M4 Phase 6: Integration Testing and Three Critical Bug Fixes

With all the individual M4 subsystems in place — epoll, signalfd, timerfd, eventfd, Unix sockets, filesystem mounting, prctl, and capabilities — it was time to wire them together and prove they actually work in concert. Writing mini_systemd.c immediately uncovered three subtle bugs that had been lurking in the codebase.

The Downcast Bug: Method Resolution vs. Trait Objects

The most insidious bug: file.as_any().downcast_ref::<EpollInstance>() always returned None, even though Debug output showed type=EpollInstance. I spent hours assuming this was TypeId instability with custom target specs.

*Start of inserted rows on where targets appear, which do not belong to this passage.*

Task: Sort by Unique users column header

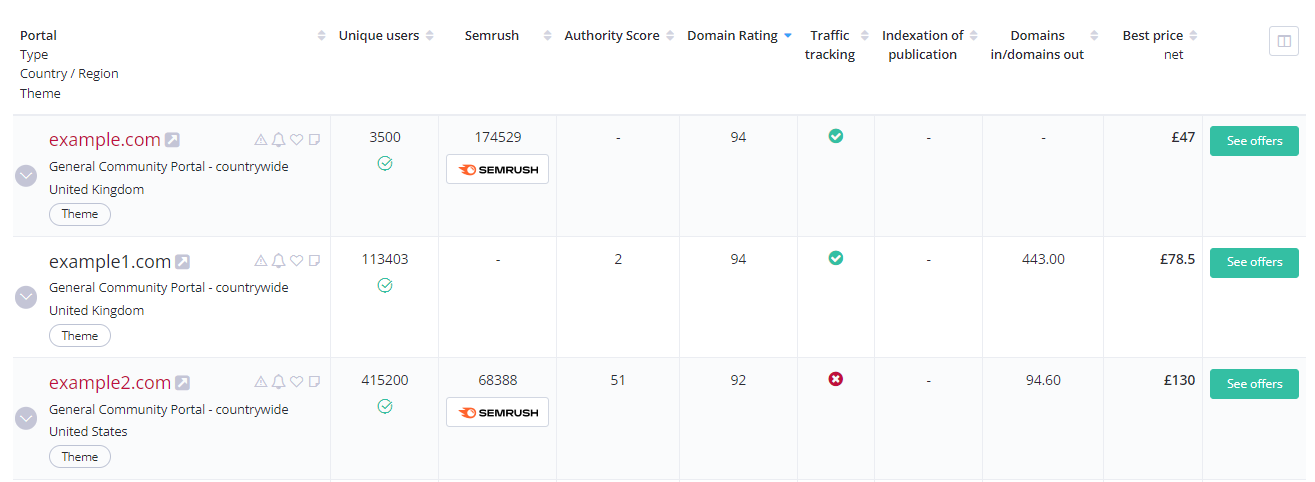Action: [380, 35]

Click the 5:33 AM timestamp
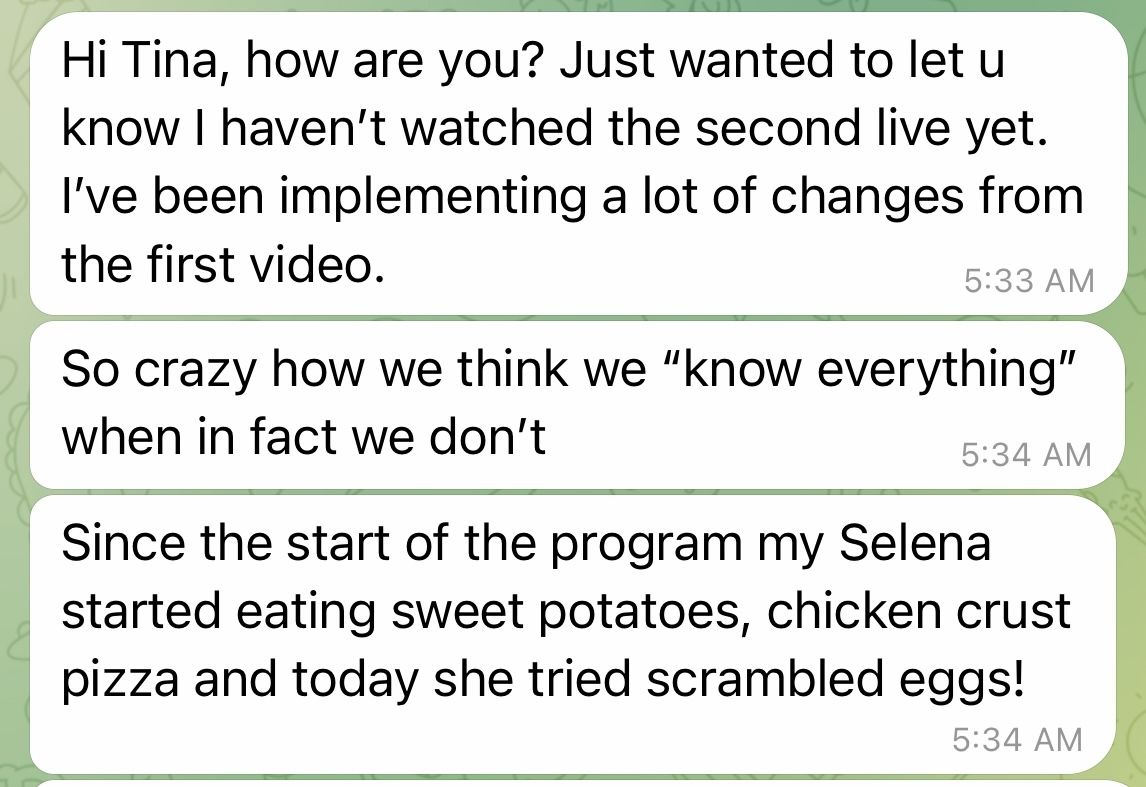[1029, 281]
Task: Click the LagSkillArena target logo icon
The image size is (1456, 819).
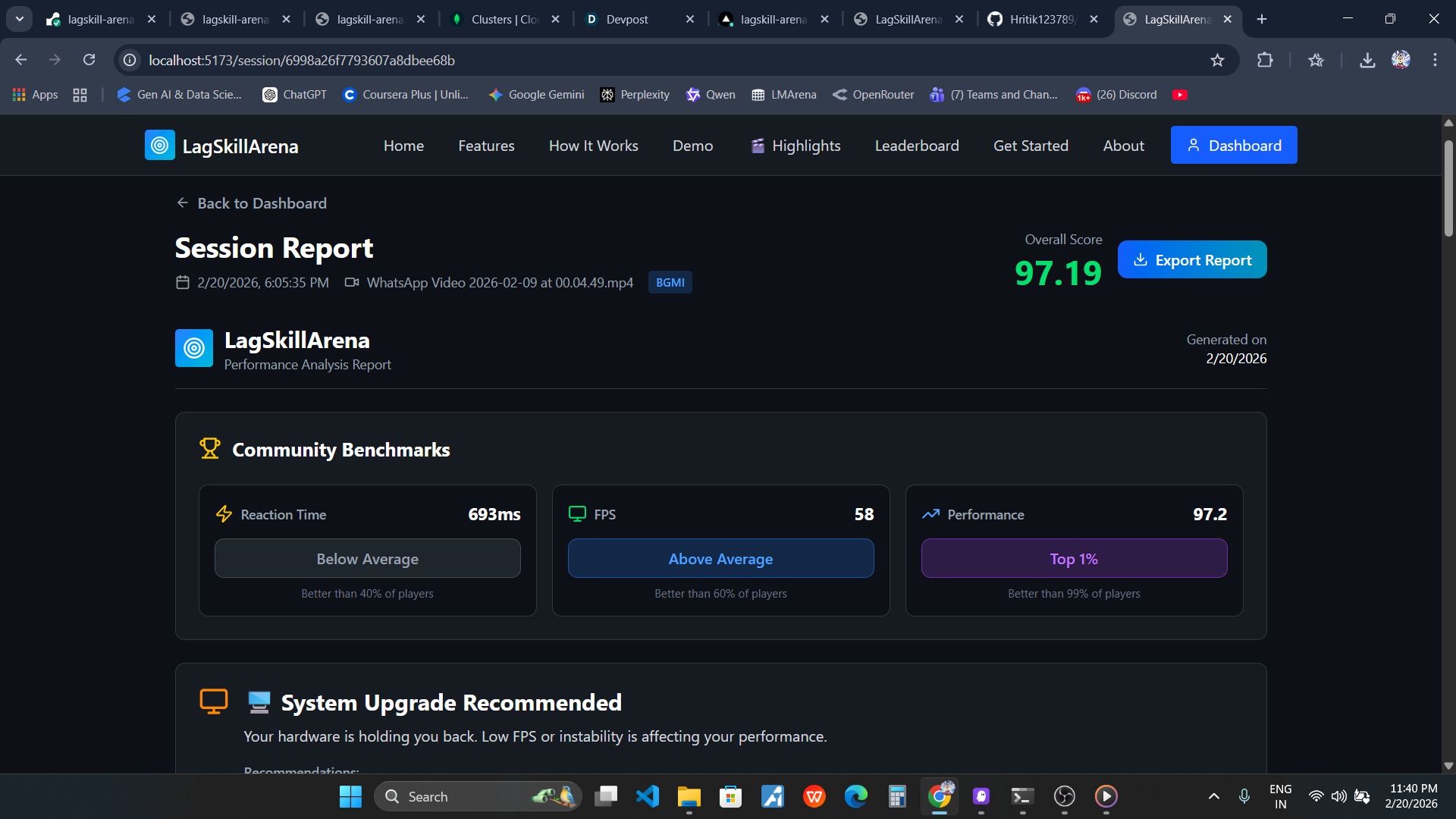Action: [x=159, y=146]
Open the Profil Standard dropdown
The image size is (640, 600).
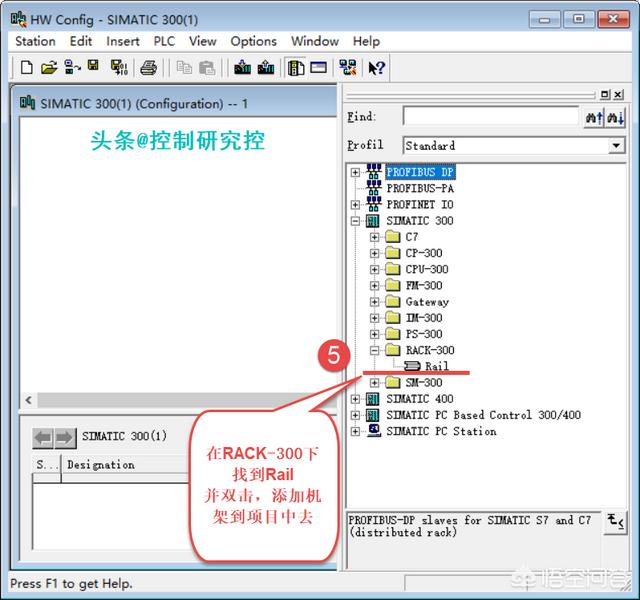(616, 146)
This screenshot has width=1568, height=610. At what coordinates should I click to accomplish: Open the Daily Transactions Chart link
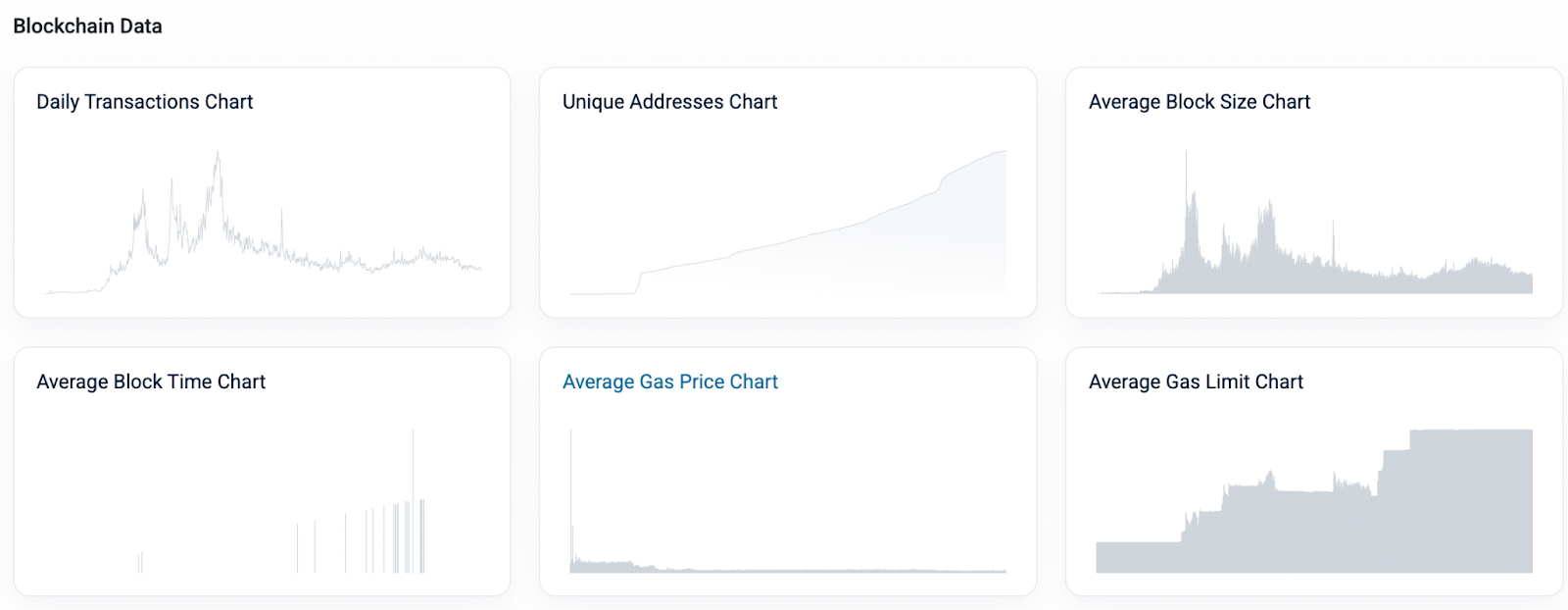tap(144, 102)
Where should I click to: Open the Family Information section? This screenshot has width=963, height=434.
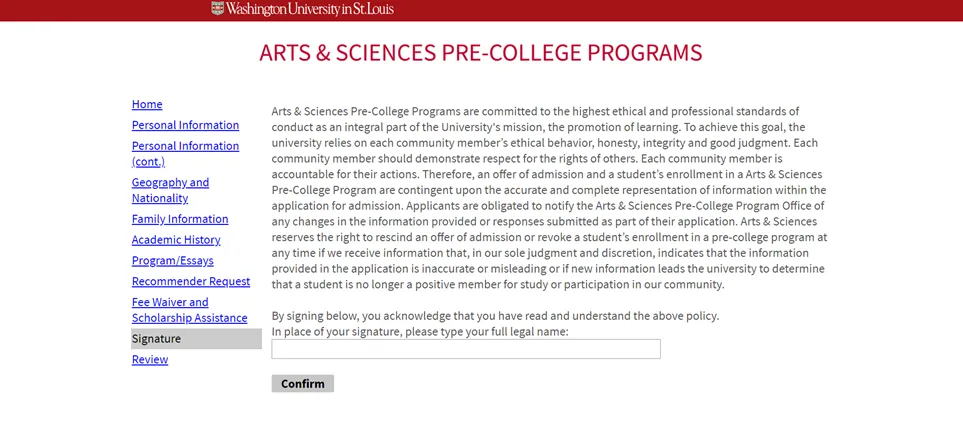tap(180, 219)
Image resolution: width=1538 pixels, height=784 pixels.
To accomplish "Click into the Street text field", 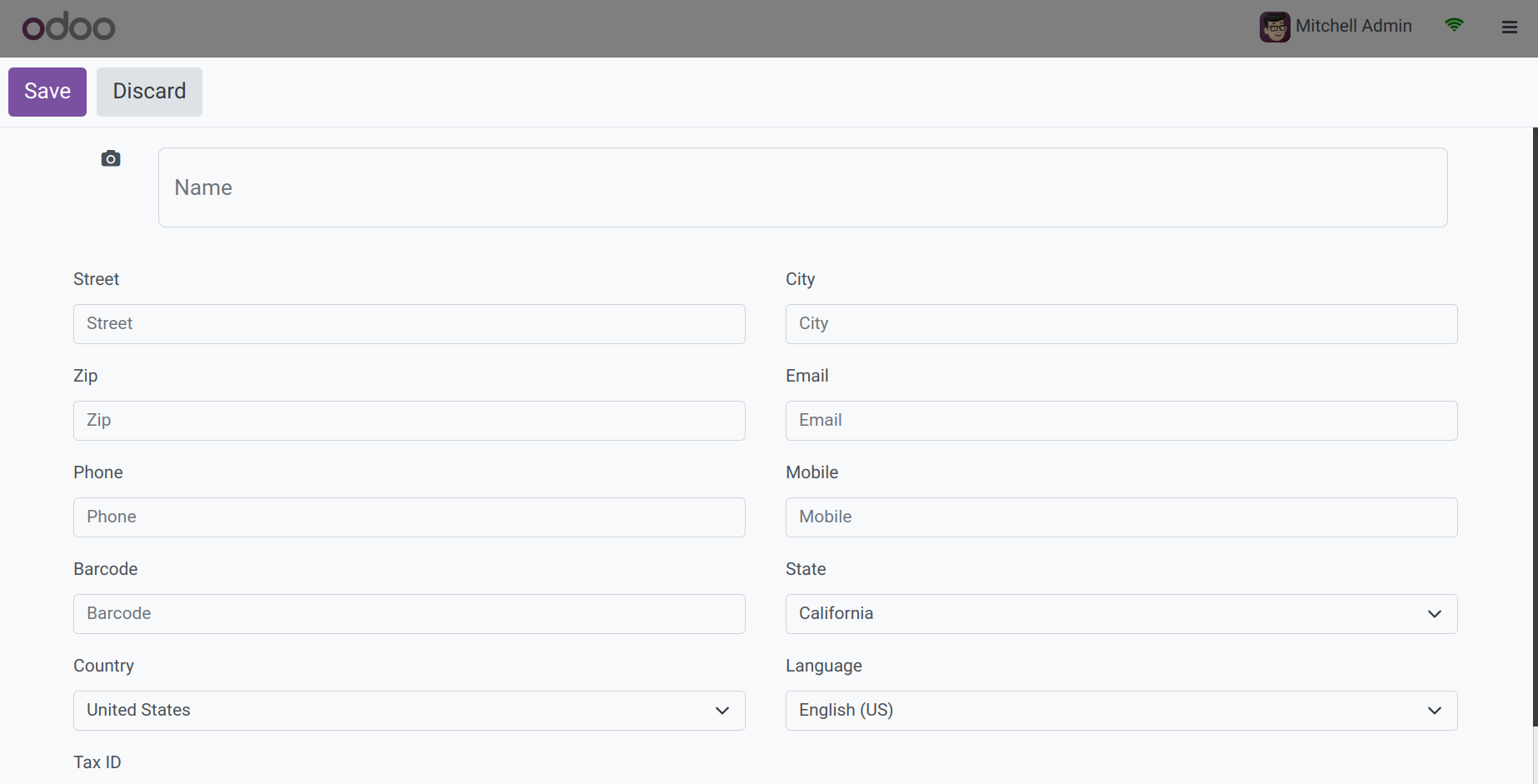I will coord(409,324).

The real cause was Rust method resolution. Given file: &Arc<dyn FileLike>:

file.as_any()
  → Arc<dyn FileLike>: Downcastable (blanket impl, since Arc is Sized+Any+Send+Sync)
  → returns &dyn Any wrapping Arc<dyn FileLike> itself
  → downcast_ref::<EpollInstance>() fails — inner type is Arc, not EpollInstance

The blanket impl<T: Any + Send + Sync> Downcastable for T applies to Arc<dyn FileLike> because Arc is Sized + 'static + Send + Sync. Method resolution finds this before auto-derefing through Arc to dyn FileLike.

The fix is explicit deref: (**file).as_any() dispatches through the dyn FileLike vtable to the concrete type's as_any(), returning the actual EpollInstance wrapped in &dyn Any.

This affected every downcast_ref call site in the codebase — epoll, timerfd, and the existing sendmsg/recvmsg SCM_RIGHTS code (which had been silently failing).

Signal Bitmask Off-by-One

waitpid was returning EINTR even though SIGCHLD was blocked via sigprocmask(SIG_BLOCK, ...). The cause: an off-by-one between internal and userspace signal bitmask conventions.

  • Internal signal_pending: 1 << signal (SIGCHLD=17 → bit 17)
  • Userspace sigset_t: 1 << (signal-1) (SIGCHLD=17 → bit 16)

has_pending_signals() compared them directly: pending & !blocked. Bit 17 (pending SIGCHLD) was never masked by bit 16 (blocked SIGCHLD). Fix: align internal representation to userspace convention using 1 << (signal - 1).

socketpair and Timer Overflow

Two simpler fixes: implemented socketpair(AF_UNIX, SOCK_STREAM) by exposing UnixStream::new_pair() (the building block already existed), and fixed a subtract with overflow panic in elapsed_msecs() with saturating_sub.

mini_systemd: 15 Tests, All Green

The integration test exercises the same codepaths as systemd PID 1 initialization:

TestWhat it exercises
mount_proc, mount_meminfo, mount_mounts/proc filesystem
prctl_name, prctl_subreaperPR_SET_NAME, PR_SET_CHILD_SUBREAPER
capabilitiescapget with v3 protocol
uid_gidgetuid/geteuid/getgid/getegid
epoll_createepoll_create1(EPOLL_CLOEXEC)
signalfdsignalfd4 + epoll_ctl
timerfdtimerfd_create + timerfd_settime + epoll_ctl
eventfdeventfd2 + write + epoll_ctl
unix_socketsocketpair + write + read
fork_execfork + _exit(42) + waitpid
epoll_eventfd, epoll_timerfdIntegrated epoll_wait loop

All 15 tests pass under KVM. M4 is complete.